*** DATA ***

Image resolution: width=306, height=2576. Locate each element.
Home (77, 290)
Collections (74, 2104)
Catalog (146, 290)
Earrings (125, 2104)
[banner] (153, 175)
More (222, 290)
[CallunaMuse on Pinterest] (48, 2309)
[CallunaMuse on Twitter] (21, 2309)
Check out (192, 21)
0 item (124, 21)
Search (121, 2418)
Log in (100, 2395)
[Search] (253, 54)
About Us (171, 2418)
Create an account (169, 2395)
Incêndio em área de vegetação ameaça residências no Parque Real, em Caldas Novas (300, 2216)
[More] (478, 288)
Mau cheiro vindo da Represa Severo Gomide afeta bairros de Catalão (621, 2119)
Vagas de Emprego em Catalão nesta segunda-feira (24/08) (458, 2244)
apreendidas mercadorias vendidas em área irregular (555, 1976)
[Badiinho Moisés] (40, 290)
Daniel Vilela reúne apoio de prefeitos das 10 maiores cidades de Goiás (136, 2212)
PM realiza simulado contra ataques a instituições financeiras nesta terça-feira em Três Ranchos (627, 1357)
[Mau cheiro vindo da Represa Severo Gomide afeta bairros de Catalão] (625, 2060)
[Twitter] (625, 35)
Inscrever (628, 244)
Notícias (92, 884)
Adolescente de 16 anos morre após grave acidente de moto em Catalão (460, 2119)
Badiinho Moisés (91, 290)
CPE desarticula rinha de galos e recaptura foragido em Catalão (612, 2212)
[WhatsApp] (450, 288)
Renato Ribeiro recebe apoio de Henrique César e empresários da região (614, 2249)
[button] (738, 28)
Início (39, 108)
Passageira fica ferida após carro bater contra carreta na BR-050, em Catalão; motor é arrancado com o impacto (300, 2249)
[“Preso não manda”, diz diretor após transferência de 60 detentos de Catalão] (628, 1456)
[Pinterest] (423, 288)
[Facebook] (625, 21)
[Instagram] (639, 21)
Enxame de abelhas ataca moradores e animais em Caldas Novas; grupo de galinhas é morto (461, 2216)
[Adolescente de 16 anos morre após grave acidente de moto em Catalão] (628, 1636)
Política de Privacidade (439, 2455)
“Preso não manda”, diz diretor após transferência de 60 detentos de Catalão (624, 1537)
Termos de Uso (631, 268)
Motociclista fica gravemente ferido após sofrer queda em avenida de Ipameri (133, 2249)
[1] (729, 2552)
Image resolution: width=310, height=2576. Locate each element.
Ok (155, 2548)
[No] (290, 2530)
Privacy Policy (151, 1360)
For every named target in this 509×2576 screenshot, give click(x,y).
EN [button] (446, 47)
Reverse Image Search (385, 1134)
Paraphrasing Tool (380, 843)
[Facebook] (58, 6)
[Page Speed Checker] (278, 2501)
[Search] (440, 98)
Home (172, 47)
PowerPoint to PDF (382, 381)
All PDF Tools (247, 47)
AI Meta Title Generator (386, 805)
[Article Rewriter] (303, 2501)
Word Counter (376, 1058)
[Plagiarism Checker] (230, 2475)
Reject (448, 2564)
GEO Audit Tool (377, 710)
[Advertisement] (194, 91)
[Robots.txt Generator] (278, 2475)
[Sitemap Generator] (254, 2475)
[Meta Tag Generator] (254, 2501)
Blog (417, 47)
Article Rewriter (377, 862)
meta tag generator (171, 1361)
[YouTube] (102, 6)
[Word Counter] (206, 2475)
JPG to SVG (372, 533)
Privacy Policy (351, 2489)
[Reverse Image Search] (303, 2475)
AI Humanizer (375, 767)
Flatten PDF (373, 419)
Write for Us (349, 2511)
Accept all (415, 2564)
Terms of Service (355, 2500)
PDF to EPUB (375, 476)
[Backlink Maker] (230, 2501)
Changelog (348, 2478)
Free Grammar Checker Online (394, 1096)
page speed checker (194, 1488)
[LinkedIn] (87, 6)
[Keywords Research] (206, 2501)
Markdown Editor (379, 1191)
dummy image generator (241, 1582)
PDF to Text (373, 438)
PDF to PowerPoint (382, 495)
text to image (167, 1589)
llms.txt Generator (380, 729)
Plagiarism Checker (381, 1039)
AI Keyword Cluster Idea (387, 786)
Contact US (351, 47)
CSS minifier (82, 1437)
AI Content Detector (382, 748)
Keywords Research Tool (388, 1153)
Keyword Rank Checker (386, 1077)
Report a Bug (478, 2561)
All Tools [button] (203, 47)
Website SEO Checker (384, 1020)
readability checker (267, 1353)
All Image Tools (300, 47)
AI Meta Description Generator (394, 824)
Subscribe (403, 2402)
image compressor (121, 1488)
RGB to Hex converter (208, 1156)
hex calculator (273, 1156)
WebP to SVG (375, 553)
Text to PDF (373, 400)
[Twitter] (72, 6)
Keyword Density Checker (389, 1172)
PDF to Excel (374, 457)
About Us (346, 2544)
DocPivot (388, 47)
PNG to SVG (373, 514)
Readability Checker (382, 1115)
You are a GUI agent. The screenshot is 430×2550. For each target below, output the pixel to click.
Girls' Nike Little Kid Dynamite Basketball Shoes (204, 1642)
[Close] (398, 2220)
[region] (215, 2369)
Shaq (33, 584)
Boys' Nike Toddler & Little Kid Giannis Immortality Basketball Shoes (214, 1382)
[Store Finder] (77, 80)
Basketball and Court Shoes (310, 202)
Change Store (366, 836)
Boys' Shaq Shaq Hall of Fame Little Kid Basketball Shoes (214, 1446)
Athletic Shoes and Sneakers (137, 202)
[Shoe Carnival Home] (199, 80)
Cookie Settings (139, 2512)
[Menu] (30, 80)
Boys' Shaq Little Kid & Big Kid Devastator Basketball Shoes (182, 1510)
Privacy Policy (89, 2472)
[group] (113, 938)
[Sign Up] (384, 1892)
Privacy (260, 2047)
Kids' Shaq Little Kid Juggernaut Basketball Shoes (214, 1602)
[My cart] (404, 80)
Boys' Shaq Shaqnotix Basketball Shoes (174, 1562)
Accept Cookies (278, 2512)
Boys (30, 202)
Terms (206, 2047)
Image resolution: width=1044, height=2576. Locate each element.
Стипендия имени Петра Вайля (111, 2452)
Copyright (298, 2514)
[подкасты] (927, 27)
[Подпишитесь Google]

*** End of DATA ***

Copy the entire listing exactly. Do not skip a line.

Image resolution: width=306, height=2576. Locate each element.
Home (77, 290)
Collections (74, 2104)
Catalog (146, 290)
Earrings (125, 2104)
[banner] (153, 175)
More (222, 290)
[CallunaMuse on Pinterest] (48, 2309)
[CallunaMuse on Twitter] (21, 2309)
Check out (192, 21)
0 item (124, 21)
Search (121, 2418)
Log in (100, 2395)
[Search] (253, 54)
About Us (171, 2418)
Create an account (169, 2395)
Incêndio em área de vegetação ameaça residências no Parque Real, em Caldas Novas (300, 2216)
[More] (478, 288)
Mau cheiro vindo da Represa Severo Gomide afeta bairros de Catalão (621, 2119)
Vagas de Emprego em Catalão nesta segunda-feira (24/08) (458, 2244)
apreendidas mercadorias vendidas em área irregular (555, 1976)
[Badiinho Moisés] (40, 290)
Daniel Vilela reúne apoio de prefeitos das 10 maiores cidades de Goiás (136, 2212)
PM realiza simulado contra ataques a instituições financeiras nesta terça-feira em Três Ranchos (627, 1357)
[Mau cheiro vindo da Represa Severo Gomide afeta bairros de Catalão] (625, 2060)
[Twitter] (625, 35)
Inscrever (628, 244)
Notícias (92, 884)
Adolescente de 16 anos morre após grave acidente de moto em Catalão (460, 2119)
Badiinho Moisés (91, 290)
CPE desarticula rinha de galos e recaptura foragido em Catalão (612, 2212)
[WhatsApp] (450, 288)
Renato Ribeiro recebe apoio de Henrique César e empresários da região (614, 2249)
[button] (738, 28)
Início (39, 108)
Passageira fica ferida após carro bater contra carreta na BR-050, em Catalão; motor é arrancado com o impacto (300, 2249)
[“Preso não manda”, diz diretor após transferência de 60 detentos de Catalão] (628, 1456)
[Pinterest] (423, 288)
[Facebook] (625, 21)
[Instagram] (639, 21)
Enxame de abelhas ataca moradores e animais em Caldas Novas; grupo de galinhas é morto (461, 2216)
[Adolescente de 16 anos morre após grave acidente de moto em Catalão] (628, 1636)
Política de Privacidade (439, 2455)
“Preso não manda”, diz diretor após transferência de 60 detentos de Catalão (624, 1537)
Termos de Uso (631, 268)
Motociclista fica gravemente ferido após sofrer queda em avenida de Ipameri (133, 2249)
[1] (729, 2552)
Image resolution: width=310, height=2576. Locate each element.
Ok (155, 2548)
[No] (290, 2530)
Privacy Policy (151, 1360)
For every named target in this 509×2576 screenshot, give click(x,y).
EN [button] (446, 47)
Reverse Image Search (385, 1134)
Paraphrasing Tool (380, 843)
[Facebook] (58, 6)
[Page Speed Checker] (278, 2501)
[Search] (440, 98)
Home (172, 47)
PowerPoint to PDF (382, 381)
All PDF Tools (247, 47)
AI Meta Title Generator (386, 805)
[Article Rewriter] (303, 2501)
Word Counter (376, 1058)
[Plagiarism Checker] (230, 2475)
Reject (448, 2564)
GEO Audit Tool (377, 710)
[Advertisement] (194, 91)
[Robots.txt Generator] (278, 2475)
[Sitemap Generator] (254, 2475)
[Meta Tag Generator] (254, 2501)
Blog (417, 47)
Article Rewriter (377, 862)
meta tag generator (171, 1361)
[YouTube] (102, 6)
[Word Counter] (206, 2475)
JPG to SVG (372, 533)
Privacy Policy (351, 2489)
[Reverse Image Search] (303, 2475)
AI Humanizer (375, 767)
Flatten PDF (373, 419)
Write for Us (349, 2511)
Accept all (415, 2564)
Terms of Service (355, 2500)
PDF to EPUB (375, 476)
[Backlink Maker] (230, 2501)
Changelog (348, 2478)
Free Grammar Checker Online (394, 1096)
page speed checker (194, 1488)
[LinkedIn] (87, 6)
[Keywords Research] (206, 2501)
Markdown Editor (379, 1191)
dummy image generator (241, 1582)
PDF to Text (373, 438)
PDF to PowerPoint (382, 495)
text to image (167, 1589)
llms.txt Generator (380, 729)
Plagiarism Checker (381, 1039)
AI Keyword Cluster Idea (387, 786)
Contact US (351, 47)
CSS minifier (82, 1437)
AI Content Detector (382, 748)
Keywords Research Tool (388, 1153)
Keyword Rank Checker (386, 1077)
Report a Bug (478, 2561)
All Tools [button] (203, 47)
Website SEO Checker (384, 1020)
readability checker (267, 1353)
All Image Tools (300, 47)
AI Meta Description Generator (394, 824)
Subscribe (403, 2402)
image compressor (121, 1488)
RGB to Hex converter (208, 1156)
hex calculator (273, 1156)
WebP to SVG (375, 553)
Text to PDF (373, 400)
[Twitter] (72, 6)
Keyword Density Checker (389, 1172)
PDF to Excel (374, 457)
About Us (346, 2544)
DocPivot (388, 47)
PNG to SVG (373, 514)
Readability Checker (382, 1115)
You are a GUI agent. The screenshot is 430×2550. For each target below, output the pixel to click.
Girls' Nike Little Kid Dynamite Basketball Shoes (204, 1642)
[Close] (398, 2220)
[region] (215, 2369)
Shaq (33, 584)
Boys' Nike Toddler & Little Kid Giannis Immortality Basketball Shoes (214, 1382)
[Store Finder] (77, 80)
Basketball and Court Shoes (310, 202)
Change Store (366, 836)
Boys' Shaq Shaq Hall of Fame Little Kid Basketball Shoes (214, 1446)
Athletic Shoes and Sneakers (137, 202)
[Shoe Carnival Home] (199, 80)
Cookie Settings (139, 2512)
[Menu] (30, 80)
Boys' Shaq Little Kid & Big Kid Devastator Basketball Shoes (182, 1510)
Privacy Policy (89, 2472)
[group] (113, 938)
[Sign Up] (384, 1892)
Privacy (260, 2047)
Kids' Shaq Little Kid Juggernaut Basketball Shoes (214, 1602)
[My cart] (404, 80)
Boys' Shaq Shaqnotix Basketball Shoes (174, 1562)
Accept Cookies (278, 2512)
Boys (30, 202)
Terms (206, 2047)
Image resolution: width=1044, height=2576. Locate each element.
Стипендия имени Петра Вайля (111, 2452)
Copyright (298, 2514)
[подкасты] (927, 27)
[Подпишитесь Google]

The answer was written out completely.